When they noticed the phone pointing their way, they lashed out at her with a simultaneous "You can't record here.  It's against the law."  The metamorphosis of their behavior was striking-- think of Sméagol going into a Gollum fit in the Lord of the Rings movies.  

After they were told that she was just looking at Facebook, they still didn't believe her; I'm half-surprised that the sheriff's office down the hall wasn't contacted and deputies with guns drawn dispatched for somebody possibly recording public servants doing their job.  I won't divulge whether she was recording or not, but photography is not a crime.  Corrupt public officials that never get challenged probably think it is.  Thankfully, nobody in our party got shot by law enforcement, that's a big accomplishment in Manistee, I hear.

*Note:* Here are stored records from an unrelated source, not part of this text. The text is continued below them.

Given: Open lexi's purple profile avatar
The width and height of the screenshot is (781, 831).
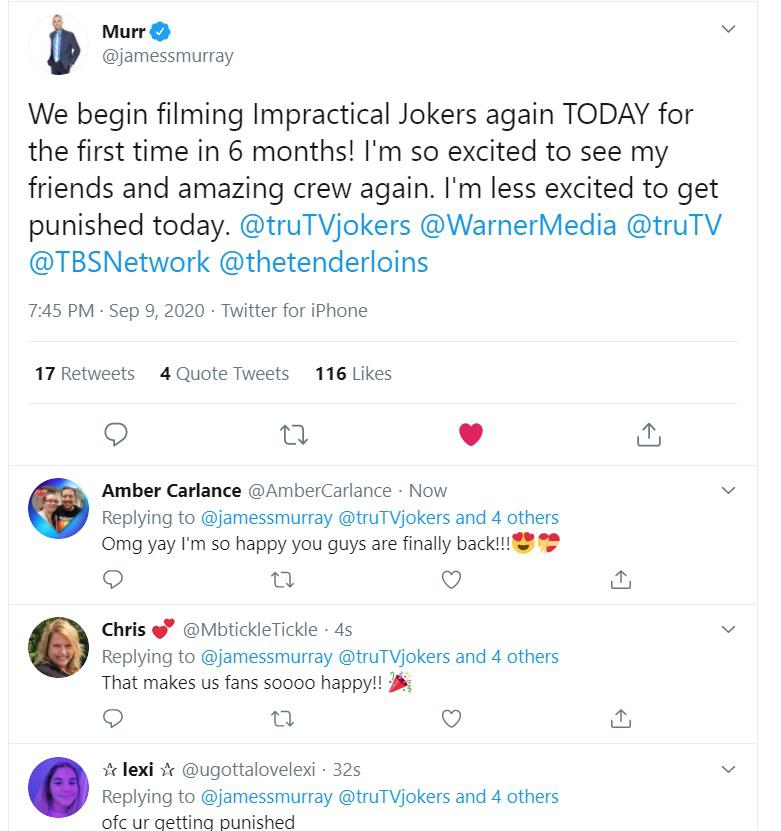Looking at the screenshot, I should pyautogui.click(x=58, y=787).
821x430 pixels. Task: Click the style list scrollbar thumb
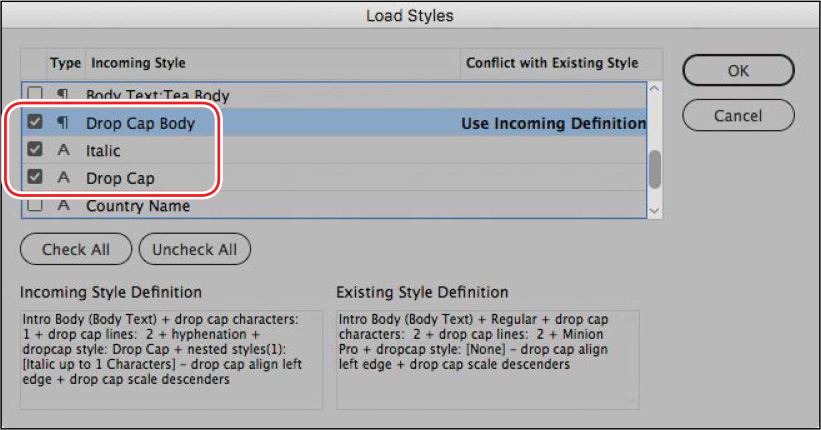(654, 169)
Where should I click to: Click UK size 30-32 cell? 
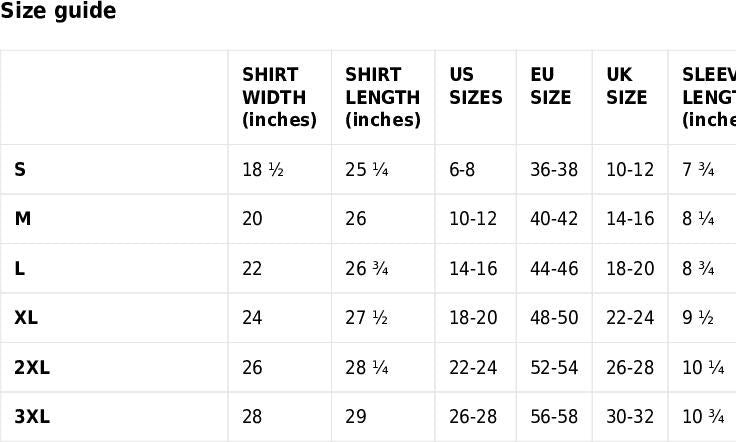pos(630,417)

After getting that accomplished, I tried to take the 'return' copy of the summons/complaint packet up to the circuit court to drop it off there; the return copy is often called the judge's copy.  Even though the proof of service was at the top and I explained I was dropping it off for the court, I was originally told to go back to the county clerk.  I had to explain that we had already went through that part of the process, and she eventually accepted it.  The lack of any legal knowledge by the 19th Circuit Court's administrators continues to amaze me.

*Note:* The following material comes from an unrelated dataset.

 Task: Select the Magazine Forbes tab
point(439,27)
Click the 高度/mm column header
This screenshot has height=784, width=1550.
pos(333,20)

Recording is NOT a crime. It's our building! I would love to be arrested for that and sue their asses off. Especially, if they put their grubby corrupt fingers on me... Many people do this lawful practice of filming in "Our" Court buildings, they call it "AUDITING", they do it to train these baboons what the laws actually are. And, when our rights are challenged we fight back with lawsuits and put them all on YouTube to show the world what idiots they are. For anyone who has never watched an "Audit" on Youtube here is one for your viewing pleasure.  https://www.youtube.com/watch?v=YXWhcJNvqVU     Know your RIGHTS! Challenge the Idiots!!    https://www.youtube.com/watch?v=nOpBzq7HSMk

While I respect, admire, and support those that do such audits, it's a rather dangerous game when you are dealing with a government organization that has not only considered their agent's unlawful and unprovoked trespassing on Lee Milks property as proper, their agent's refusal to leave that property when asked as protocol, that agent's gunning down of an old man on his own property as necessary, and the cover-up of their likely-flawed and biased investigation as routine.  

I consider each and every city official of Manistee I have had contact with as an accomplice after the fact for this homicide, and when I do one day gain that police report and investigation from their bloody hands, despite all their unlawful efforts to dissuade me and others, they will have the mother of all audits.  Thanks for the youtubes.